Care and decor
Hydrangeas are valuable additions to your yard, says Les Parks of Smithfield Gardens in Suffolk, Va. They fill the color gap after azaleas finish blooming, their showy flowers and foliage are interesting to watch as they go through color changes, they make a great cut or dried flower, they're easy to propagate and share with friends and they mix well with any style of gardening. Here are some tips on growing and using them:
Prune hydrangeas to remove only dead wood and old blooms. If your hydrangea gets too big and needs cutting back drastically, prune mopheads, lacecaps and oakleaf hydrangeas before August; prune PeeGees and Annabelles (both bloom white) fall or winter.
Fertilize your hydrangeas in February or early March, using a general shrub fertilizer or bloom-boosting product.
Hydrangeas prefer moist, acidic soil; also, give them morning sun and afternoon shade.
To get a blue hydrangea flower, aim for a soil acidity, or pH, of 5 to 5.5.; a pink flower likes a 6 to 6.2 range.
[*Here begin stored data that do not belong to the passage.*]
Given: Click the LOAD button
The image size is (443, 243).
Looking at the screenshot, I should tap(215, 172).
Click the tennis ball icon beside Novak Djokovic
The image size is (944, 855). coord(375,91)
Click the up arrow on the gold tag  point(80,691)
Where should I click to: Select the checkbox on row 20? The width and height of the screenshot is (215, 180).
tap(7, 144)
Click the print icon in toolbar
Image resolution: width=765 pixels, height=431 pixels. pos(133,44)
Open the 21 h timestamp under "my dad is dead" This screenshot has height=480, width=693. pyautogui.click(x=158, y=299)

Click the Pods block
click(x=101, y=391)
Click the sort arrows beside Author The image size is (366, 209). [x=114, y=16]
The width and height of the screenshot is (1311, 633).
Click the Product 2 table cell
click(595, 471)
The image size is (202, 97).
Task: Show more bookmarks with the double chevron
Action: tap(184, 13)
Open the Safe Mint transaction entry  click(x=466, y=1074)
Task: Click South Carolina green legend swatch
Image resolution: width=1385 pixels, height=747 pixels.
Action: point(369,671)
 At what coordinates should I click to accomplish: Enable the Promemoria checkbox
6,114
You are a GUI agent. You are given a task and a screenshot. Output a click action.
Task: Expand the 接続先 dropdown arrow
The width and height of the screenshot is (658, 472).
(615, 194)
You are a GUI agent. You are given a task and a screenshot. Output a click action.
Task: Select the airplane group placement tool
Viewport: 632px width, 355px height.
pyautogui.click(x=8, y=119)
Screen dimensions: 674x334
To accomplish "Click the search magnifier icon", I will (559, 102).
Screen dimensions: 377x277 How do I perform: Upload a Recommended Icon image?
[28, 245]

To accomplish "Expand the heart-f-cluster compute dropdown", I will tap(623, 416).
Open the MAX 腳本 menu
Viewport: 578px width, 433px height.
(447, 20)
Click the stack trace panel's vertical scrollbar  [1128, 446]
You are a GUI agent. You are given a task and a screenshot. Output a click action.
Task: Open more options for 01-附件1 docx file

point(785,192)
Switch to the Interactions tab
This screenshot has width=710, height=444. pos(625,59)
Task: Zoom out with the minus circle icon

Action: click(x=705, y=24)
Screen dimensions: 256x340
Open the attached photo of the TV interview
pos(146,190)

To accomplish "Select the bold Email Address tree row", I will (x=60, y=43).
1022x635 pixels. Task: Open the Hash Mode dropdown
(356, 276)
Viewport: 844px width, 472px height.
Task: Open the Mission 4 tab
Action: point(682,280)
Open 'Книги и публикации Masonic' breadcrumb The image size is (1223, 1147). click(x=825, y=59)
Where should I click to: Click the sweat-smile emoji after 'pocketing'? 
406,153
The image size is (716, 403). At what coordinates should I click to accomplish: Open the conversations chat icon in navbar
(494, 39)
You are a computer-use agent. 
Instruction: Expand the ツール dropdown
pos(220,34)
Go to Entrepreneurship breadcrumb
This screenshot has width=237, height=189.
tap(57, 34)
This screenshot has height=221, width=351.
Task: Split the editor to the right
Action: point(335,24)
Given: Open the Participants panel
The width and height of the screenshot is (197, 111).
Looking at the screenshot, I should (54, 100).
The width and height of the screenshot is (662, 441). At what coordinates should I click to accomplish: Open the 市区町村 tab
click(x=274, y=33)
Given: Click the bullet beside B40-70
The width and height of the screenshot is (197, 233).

To lower the pH and get that blue flower, add aluminum sulfate throughout the growing season. To raise the pH and get pink blooms, add dolomitic lime several times a year. If you want a reliable blue-flowering hydrangea, plant Nikko blue.
Annabelle creates a stunning display of dramatically big white flowers; use it in masses or as a deciduous hedge.
To dry hydrangeas, leave them on the bush for a silver color tinged with blue, pink or shades of burgundy. Or, you can cut them, remove the leaves and dry them in a vase with or without water.